Horror without suspense
Sam Phipps
BLACK HOUSE by Stephen King and Peter Straub HarperCollins, £17.99, pp. 625, ISBN 0007100426 It would be interesting to know how Stephen King and Peter Straub go about staging their horror double act. This, the eminent pair's second collaboration, follows on loosely from The Talisman, which they wrote 20 years ago to a mixed reception. Black House has its flaws too, but lack of cohesion is not one of them. It is a seamless, if only intermittently scary, monster of a book.
From the start we are pitched into classic King Spooksville territory, i.e. the kind of small-town middle-America where nightmares tend to come true. In this case the setting is French Landing, Wisconsin, a perfectly drawn, harmless-looking place in the Coulee Country — but for a childkilling cannibal. The Fisherman, as he is known, has already claimed three young victims, and the action centres around the abduction of a fourth, 10-year-old Tyler Marshall. 'Slippage', a process of insidious and seemingly unstoppable decay, is under way.
The central figure is Jack 'Hollywood' Sawyer, a retired and locally revered LA cop (he featured as a child in The Talisman) who is sucked back into action by troubling visions of The Territories, a parallel world with unmistakable links to this case. His demons bear many of the King fingerprints familiar from classics such as Carrie and The Shining, that unsettling conflation of the psychotic, the supernatural and the downright weird where things like feathers, eggs or drops of blood suddenly appear. Or did you just dream them?
Sawyer's mission is no less than to rescue Tyler, who he is convinced is alive, and to do battle with some extremely powerful forces of evil headquartered in and around the Black House, a vile, semi-mythical building tucked away in woods outside French Landing. On his side is a posse of salt-of-the-earth Hell's Angels — one of whom is the father of an earlier victim — the local police chief and Sawyer's buddy Henry Leyden, a blind DJ with extraordinary powers of perception. In their race to catch the killer they face restless vigilantes,
an unscrupulous hack and the widow of another man Sawyer helped bring to justice several years earlier.

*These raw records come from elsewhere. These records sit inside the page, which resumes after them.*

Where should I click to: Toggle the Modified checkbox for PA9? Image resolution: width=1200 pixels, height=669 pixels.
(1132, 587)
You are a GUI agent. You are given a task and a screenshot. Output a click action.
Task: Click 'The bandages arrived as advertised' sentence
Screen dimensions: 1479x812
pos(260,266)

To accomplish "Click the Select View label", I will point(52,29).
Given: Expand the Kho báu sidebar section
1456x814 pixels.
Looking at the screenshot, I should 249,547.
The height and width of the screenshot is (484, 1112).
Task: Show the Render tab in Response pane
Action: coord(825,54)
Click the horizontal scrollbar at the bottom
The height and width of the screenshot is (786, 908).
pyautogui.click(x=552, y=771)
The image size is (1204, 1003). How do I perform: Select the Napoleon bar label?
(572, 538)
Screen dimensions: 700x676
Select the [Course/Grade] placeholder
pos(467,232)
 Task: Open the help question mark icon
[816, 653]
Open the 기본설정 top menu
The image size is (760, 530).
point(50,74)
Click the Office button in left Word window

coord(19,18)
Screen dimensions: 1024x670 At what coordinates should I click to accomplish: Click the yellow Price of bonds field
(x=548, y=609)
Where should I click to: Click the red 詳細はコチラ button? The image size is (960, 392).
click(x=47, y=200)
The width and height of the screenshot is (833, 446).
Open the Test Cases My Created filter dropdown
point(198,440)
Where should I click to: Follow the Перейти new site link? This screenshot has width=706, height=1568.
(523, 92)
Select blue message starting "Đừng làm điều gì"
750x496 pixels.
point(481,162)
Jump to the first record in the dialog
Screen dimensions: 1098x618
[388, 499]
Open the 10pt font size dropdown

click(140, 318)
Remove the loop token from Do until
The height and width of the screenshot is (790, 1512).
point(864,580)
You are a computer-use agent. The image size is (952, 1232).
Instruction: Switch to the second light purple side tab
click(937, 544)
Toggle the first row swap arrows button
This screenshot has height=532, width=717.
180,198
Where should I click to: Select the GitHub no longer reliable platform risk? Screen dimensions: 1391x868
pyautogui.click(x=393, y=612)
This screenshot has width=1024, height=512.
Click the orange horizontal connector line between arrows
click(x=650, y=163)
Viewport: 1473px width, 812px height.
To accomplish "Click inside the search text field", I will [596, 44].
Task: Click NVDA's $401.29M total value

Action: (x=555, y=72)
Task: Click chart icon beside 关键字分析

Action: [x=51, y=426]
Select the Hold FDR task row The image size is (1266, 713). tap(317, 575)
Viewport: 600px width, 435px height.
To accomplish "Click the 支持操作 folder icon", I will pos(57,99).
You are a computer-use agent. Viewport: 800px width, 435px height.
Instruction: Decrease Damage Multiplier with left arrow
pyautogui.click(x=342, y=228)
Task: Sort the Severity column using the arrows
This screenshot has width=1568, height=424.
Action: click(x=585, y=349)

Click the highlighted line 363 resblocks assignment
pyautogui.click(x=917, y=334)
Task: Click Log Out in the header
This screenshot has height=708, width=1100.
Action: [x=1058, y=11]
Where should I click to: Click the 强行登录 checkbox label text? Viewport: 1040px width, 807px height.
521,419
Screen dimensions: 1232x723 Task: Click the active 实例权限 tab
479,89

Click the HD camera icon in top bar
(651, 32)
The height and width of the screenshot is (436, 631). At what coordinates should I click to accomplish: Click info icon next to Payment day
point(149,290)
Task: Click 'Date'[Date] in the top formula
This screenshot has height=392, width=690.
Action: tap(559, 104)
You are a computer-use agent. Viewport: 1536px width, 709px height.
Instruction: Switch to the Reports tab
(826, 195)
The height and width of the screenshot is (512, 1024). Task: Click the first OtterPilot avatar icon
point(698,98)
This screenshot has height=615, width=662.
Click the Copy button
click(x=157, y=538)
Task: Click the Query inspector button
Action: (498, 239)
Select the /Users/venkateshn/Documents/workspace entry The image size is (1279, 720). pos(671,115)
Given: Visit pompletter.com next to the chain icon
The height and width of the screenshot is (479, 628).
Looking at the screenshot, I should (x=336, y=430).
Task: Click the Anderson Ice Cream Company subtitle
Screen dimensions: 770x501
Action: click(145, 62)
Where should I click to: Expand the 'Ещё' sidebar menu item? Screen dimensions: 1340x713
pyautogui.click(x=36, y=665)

But this is no whodunnit or even whydunnit. Right from the outset we know that the culprit is Charles Burnside, an odious octogenarian living in an old people's home and possibly shamming Alzheimer's. His nastiness could hardly be more flagged up if had a pair of horns on his head, and this is symptomatic of a wider problem with Black House — the authors' control freakcry. That old tip about 'show, don't tell' never gets a look in here. The omniscient narrative voice is sometimes unbearably intrusive, with constant matey asides hinting at what is to happen and priming us for the right reaction. Then there are the meaningless jokes and running word games. Sawyer is reading Henry Bleak House, for instance, and this gets numerous mentions.
Also, the more grandiose the plot becomes, with its ever-increasing emphasis on the bigger picture behind Burnside's depravities, the more it loses its edge. What begins as a psychological chiller/ thriller ends up being dangerously close to a special-effects spectacular with a bit of spurious love interest thrown in. Still, there's plenty for sick bastards to enjoy along the way.